Hi
I am looking for a way to compute uptime for various devices while only receiving discrete on/off events.
As of now, a flow in node-red writes the on/off events into a measurment as a “state” field with integer values 1 (switched on) or 0 (switched off). Only state-changed events are logged. So this is a sparse serie.
I can show the state on Grafana using staircase mode. All good.
Example data:
SELECT “state” FROM “operating” where (“name” = ‘front-light’) and (time >= ‘2020-10-07’) and (time < ‘2020-10-08’)
name: operating
time state
---- -----
2020-10-07T18:19:37.562555865Z 1
2020-10-07T18:50:09.799661971Z 0
Now I would like to write a CQ to daily compute daily the uptime of the devices.
I originally though I could use INTEGRAL() but INTEGRAL() is using an interpolation method (BTW: it would be great that doc details which method is used : linear, Simpson’s …) which is great with continuous values but not for what I’m trying to achieve:
SELECT integral(“state”,1m) FROM “operating” where (“name” = ‘skt-pcvalou’) and (time >= ‘2020-10-07’) and (time < ‘2020-10-08’)
name: operating
time integral
---- --------
2020-10-07T00:00:00Z 15.268642550883333
While expected uptime is 30 minutes, INTEGRAL() returns 15 minutes because of interpolating a triangle while consdering a rectangle would be better in this case.
I can change the design of the measurment if this can help, but I can’t change the fact that my real-world data are ondiscrete /off events, not continuous data.
I need to keep having the possibility to display on Grafana the on/off state as staircase line.
I’ve considered using node-red to repeadly write the last value every XX seconds but I would prefer to avoid that if possible.
Hi, I have implemented state duration but in my case it is not working as expected.
The database has only one line recorded in on and then it will record the off when it is happening.
stateDuration is just calculating the time based on “on” value repeating.
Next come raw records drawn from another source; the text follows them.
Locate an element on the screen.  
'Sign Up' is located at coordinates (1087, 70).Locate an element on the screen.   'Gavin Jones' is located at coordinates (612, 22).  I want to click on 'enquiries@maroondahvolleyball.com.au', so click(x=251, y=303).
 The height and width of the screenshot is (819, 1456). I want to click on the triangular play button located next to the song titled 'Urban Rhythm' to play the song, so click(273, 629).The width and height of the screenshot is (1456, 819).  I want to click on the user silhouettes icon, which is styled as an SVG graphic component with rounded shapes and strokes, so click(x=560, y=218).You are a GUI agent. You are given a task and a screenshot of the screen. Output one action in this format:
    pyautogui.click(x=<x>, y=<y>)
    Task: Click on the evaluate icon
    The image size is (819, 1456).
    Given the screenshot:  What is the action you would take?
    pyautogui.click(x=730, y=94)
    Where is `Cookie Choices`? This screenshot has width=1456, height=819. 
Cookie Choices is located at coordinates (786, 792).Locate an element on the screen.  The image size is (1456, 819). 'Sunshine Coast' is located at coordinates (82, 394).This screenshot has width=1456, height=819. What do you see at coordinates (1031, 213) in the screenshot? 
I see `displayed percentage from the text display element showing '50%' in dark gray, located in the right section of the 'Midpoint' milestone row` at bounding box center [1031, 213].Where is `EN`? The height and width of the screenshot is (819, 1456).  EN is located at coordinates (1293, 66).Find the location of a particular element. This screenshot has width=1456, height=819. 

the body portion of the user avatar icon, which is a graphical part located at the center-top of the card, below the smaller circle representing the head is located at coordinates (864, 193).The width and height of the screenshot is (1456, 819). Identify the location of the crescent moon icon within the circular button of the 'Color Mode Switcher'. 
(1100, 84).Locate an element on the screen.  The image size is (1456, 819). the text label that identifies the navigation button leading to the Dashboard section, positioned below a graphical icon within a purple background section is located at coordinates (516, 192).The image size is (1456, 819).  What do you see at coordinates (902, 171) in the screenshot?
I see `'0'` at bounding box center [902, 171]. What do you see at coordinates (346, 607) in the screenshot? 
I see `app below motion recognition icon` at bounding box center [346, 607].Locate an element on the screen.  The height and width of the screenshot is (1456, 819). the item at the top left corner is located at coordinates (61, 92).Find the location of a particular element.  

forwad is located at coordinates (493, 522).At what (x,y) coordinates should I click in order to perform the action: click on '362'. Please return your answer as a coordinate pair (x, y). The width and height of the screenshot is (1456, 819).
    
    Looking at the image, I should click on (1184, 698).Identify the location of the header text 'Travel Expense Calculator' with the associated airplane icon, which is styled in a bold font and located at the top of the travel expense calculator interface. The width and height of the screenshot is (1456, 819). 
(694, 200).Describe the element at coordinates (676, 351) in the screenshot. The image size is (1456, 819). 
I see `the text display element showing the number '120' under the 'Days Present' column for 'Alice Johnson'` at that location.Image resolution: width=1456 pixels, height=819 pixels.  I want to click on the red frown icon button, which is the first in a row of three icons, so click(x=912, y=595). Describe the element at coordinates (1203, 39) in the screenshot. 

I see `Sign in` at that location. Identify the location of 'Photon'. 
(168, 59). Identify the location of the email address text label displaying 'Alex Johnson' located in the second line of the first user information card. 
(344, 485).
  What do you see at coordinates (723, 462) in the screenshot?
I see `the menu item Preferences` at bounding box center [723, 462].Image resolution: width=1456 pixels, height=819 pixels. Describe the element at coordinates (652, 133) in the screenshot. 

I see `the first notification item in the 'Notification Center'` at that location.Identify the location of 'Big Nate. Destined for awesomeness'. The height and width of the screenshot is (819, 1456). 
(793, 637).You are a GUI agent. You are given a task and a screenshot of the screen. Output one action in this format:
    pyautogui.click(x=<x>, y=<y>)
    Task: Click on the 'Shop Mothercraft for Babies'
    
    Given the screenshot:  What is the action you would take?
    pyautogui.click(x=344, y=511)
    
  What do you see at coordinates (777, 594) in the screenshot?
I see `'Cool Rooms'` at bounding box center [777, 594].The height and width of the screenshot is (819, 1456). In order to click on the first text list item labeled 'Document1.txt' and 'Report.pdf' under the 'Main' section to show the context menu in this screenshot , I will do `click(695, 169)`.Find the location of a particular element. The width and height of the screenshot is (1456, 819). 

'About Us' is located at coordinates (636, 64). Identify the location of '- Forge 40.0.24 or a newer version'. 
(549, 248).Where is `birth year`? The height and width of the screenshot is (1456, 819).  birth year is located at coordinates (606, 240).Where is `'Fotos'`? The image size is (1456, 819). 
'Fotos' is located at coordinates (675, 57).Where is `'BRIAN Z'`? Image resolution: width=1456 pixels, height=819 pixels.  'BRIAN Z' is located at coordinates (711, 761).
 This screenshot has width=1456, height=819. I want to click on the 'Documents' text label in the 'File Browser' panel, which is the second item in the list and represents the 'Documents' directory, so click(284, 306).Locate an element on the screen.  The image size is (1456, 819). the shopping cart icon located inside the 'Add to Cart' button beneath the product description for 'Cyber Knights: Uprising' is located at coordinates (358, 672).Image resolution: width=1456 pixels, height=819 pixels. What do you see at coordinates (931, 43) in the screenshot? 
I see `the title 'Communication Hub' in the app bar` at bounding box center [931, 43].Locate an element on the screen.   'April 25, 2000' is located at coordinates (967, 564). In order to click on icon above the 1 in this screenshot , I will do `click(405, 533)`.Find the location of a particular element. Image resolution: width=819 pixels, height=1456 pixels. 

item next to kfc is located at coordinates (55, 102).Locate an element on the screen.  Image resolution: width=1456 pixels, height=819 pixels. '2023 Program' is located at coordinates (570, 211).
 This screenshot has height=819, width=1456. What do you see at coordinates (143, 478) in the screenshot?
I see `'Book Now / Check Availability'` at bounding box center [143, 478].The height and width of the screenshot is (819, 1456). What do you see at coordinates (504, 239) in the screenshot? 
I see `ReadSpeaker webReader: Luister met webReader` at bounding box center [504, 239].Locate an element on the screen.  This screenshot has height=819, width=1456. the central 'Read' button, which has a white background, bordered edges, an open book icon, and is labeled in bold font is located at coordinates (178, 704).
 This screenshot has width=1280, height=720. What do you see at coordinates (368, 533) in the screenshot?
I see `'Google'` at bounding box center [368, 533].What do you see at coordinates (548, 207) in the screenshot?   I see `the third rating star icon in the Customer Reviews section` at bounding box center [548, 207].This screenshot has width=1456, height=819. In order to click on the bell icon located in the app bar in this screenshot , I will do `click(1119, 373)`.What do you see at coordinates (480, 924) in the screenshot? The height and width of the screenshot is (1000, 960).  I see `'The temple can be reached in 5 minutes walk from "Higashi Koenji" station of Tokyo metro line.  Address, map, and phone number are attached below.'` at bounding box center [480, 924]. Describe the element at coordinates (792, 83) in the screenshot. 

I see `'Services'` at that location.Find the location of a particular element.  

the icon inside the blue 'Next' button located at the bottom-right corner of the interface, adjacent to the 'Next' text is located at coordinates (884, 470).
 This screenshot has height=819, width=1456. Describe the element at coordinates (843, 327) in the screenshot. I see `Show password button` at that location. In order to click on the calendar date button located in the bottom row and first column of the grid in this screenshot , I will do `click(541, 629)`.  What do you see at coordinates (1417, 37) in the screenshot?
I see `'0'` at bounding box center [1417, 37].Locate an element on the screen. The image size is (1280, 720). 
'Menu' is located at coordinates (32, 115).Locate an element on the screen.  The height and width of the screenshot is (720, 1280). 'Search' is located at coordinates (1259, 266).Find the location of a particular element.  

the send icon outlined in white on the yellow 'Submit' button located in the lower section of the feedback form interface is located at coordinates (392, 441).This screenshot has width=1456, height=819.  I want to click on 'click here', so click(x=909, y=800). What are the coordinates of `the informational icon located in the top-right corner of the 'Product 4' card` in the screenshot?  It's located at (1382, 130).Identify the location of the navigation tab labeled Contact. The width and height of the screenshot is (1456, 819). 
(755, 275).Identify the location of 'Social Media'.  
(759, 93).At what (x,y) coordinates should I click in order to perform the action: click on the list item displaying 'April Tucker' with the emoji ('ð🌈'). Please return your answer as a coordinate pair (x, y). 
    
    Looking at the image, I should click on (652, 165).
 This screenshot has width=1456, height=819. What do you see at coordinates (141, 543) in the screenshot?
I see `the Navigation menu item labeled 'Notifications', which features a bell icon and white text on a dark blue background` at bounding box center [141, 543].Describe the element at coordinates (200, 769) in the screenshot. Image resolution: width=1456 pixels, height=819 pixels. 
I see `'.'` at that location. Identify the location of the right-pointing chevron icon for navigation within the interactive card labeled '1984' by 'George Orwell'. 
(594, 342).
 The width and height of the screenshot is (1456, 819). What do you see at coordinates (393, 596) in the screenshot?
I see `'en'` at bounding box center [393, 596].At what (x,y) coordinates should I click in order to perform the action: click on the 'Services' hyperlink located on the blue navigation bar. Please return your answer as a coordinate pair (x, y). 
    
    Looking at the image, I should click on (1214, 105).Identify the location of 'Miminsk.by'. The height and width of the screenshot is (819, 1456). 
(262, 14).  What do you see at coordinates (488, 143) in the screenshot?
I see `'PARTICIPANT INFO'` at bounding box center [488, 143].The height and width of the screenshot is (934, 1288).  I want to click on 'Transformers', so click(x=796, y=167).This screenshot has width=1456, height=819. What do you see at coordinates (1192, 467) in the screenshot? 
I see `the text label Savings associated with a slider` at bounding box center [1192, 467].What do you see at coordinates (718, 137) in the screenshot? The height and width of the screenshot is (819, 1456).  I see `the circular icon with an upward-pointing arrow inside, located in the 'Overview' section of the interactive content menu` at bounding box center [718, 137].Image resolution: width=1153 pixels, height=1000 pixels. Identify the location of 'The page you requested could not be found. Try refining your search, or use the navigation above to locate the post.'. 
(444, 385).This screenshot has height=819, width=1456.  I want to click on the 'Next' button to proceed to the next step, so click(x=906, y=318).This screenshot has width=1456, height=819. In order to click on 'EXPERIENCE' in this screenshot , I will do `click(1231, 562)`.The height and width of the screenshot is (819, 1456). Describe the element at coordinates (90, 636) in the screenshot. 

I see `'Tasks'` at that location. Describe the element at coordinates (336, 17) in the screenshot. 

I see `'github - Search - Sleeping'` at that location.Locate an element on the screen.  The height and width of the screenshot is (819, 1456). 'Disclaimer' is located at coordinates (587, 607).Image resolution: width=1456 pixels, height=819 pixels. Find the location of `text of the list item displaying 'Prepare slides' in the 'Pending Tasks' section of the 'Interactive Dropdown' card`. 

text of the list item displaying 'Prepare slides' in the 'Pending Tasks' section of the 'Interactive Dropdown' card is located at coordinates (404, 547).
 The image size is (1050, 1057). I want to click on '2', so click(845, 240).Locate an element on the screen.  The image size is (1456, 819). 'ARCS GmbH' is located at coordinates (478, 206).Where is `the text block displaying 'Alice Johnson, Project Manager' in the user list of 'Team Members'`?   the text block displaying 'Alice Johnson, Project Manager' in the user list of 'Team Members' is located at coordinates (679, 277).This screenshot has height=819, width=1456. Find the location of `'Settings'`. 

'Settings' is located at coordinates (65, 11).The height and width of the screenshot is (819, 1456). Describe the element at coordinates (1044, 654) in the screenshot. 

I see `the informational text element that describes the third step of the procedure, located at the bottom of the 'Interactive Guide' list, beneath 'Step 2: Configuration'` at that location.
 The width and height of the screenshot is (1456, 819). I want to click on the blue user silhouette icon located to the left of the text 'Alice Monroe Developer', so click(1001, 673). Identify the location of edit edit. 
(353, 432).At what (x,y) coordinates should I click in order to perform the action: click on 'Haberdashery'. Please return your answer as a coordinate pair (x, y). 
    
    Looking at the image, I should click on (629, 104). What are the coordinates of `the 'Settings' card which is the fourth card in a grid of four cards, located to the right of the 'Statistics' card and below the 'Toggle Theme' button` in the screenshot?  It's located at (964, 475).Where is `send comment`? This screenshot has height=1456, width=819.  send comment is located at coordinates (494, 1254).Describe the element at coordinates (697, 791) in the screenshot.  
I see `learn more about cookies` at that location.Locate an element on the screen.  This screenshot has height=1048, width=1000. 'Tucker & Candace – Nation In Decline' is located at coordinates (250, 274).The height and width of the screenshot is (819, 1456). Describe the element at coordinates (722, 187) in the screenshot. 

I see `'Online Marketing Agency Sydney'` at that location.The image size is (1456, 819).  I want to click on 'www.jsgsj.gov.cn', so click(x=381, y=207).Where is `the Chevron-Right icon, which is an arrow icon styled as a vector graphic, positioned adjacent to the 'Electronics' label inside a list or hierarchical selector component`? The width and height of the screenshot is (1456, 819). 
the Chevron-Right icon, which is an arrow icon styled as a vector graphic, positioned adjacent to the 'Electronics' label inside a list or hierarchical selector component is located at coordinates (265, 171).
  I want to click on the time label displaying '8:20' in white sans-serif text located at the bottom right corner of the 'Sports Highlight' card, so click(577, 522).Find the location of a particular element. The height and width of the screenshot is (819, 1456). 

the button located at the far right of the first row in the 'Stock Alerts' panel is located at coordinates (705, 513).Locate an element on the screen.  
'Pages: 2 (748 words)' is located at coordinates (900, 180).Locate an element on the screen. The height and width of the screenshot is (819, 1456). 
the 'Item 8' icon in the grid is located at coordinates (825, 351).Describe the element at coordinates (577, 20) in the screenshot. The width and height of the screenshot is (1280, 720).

It is not working for that.
I think that we are all looking at the time difference between the time of “on” value to “off” value.
on my test, if i am using this :
|> stateDuration(fn: (r) => r._value == “on”)
The resut is going to be 0 when “on” status.
Any idea on how to get “off” time minus “on” time ?
This type of question has come up a lot of over the months / years, and I think sometimes each use case is a bit different. Do any of these solutions help?
I am not aware of any way to do this in SQL. So far, when trying to rewrite my Flux queries in SQL, I have been able to do a lot of the same general queries for time series, but computing elapsed time a value is ON or OFF has eluded me. Anxious to hear what @Anaisdg or @Jay_Clifford may be able to offer up here.